Please repeat every record below exactly as written, but leave out the pictures.

---------- Source records ----------

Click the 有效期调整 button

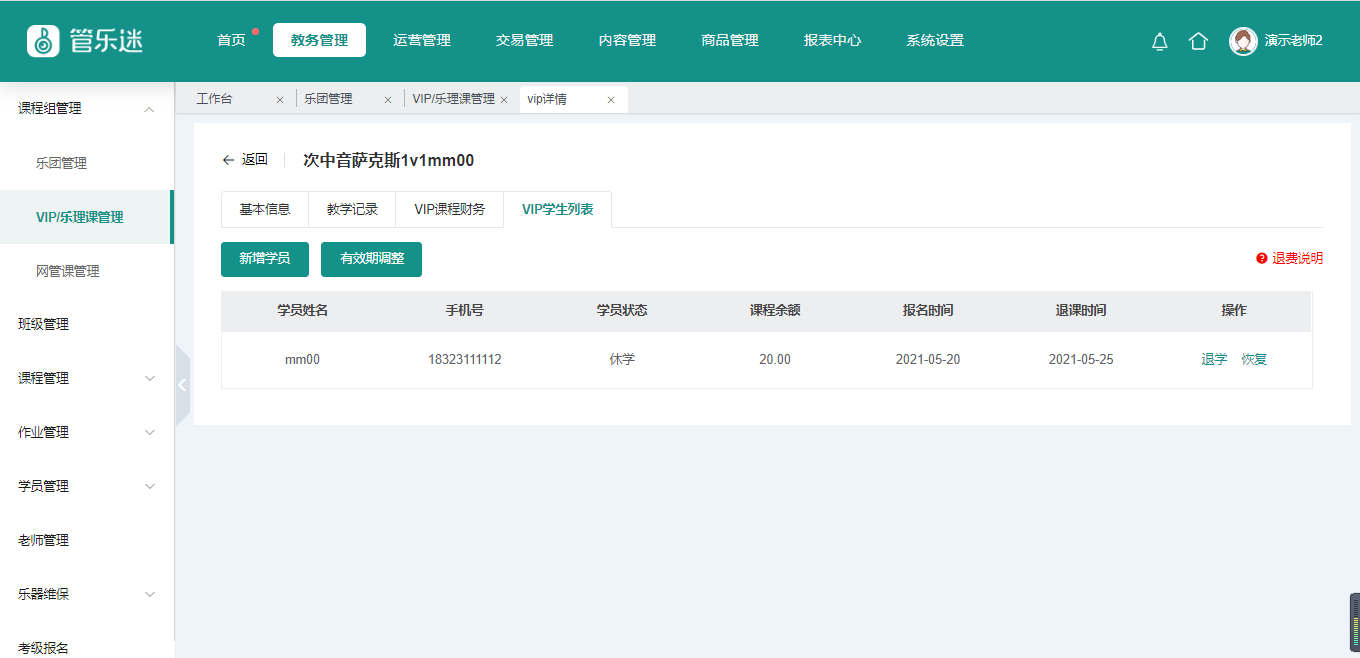point(371,259)
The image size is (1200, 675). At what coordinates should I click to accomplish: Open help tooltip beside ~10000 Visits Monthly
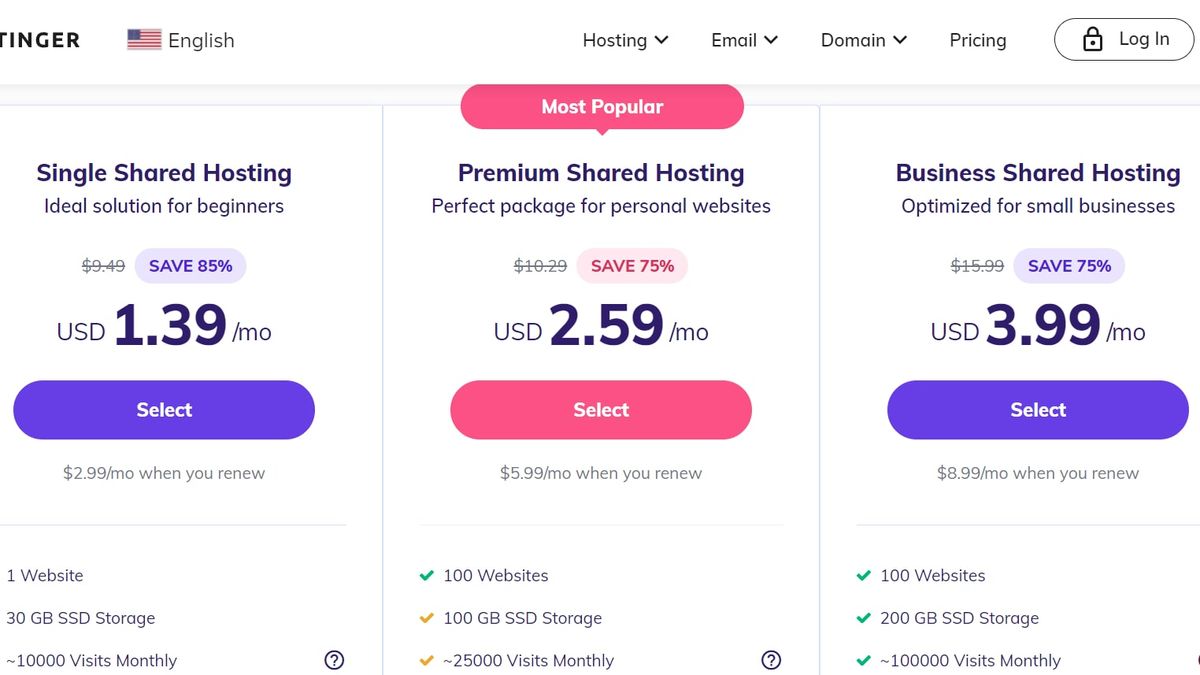pyautogui.click(x=334, y=660)
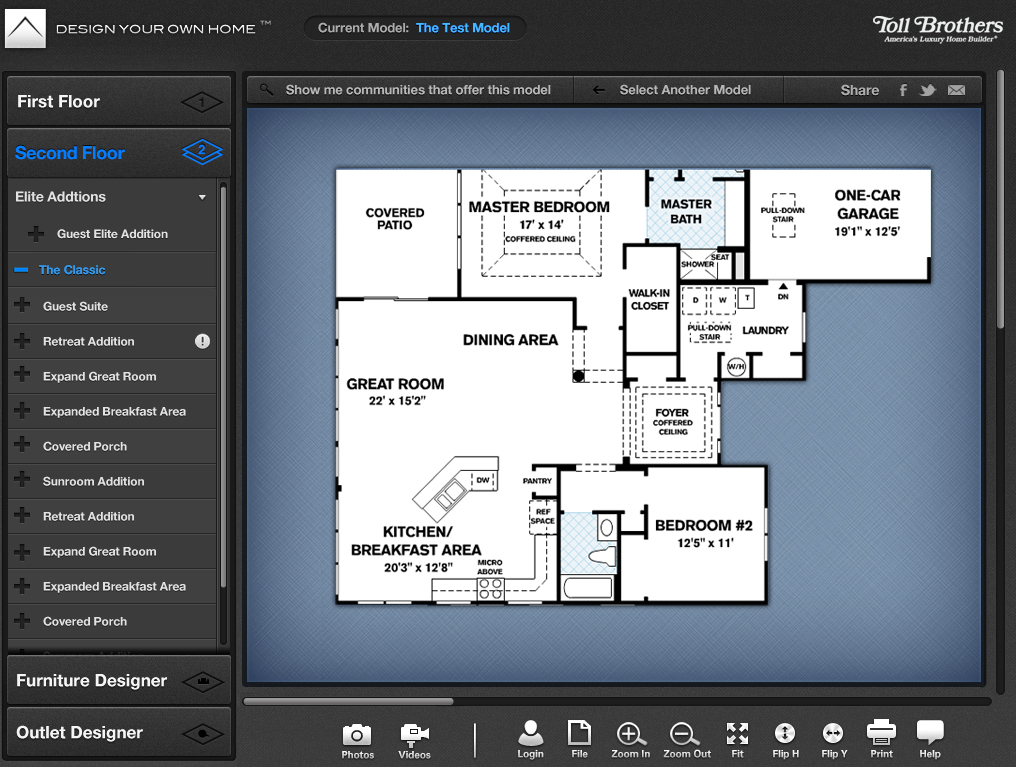Remove The Classic addition

point(24,269)

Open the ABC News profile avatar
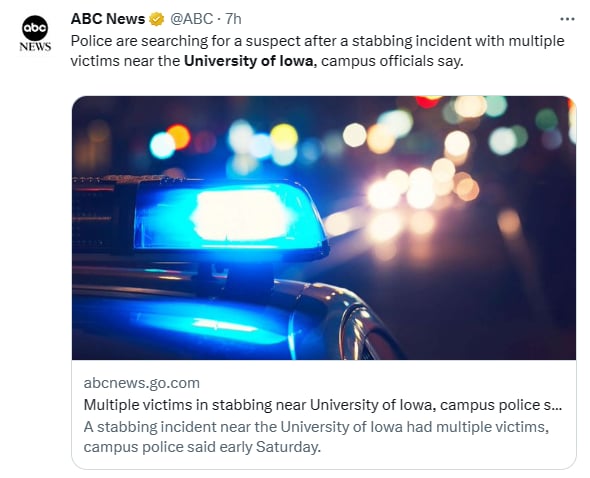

----------

**Response to this task**:
Click the 有效期调整 button

point(371,259)
The image size is (1200, 675). At what coordinates should I click to accomplish: Open help tooltip beside ~10000 Visits Monthly
pyautogui.click(x=334, y=660)
Remove The Classic addition

point(24,269)

Open the ABC News profile avatar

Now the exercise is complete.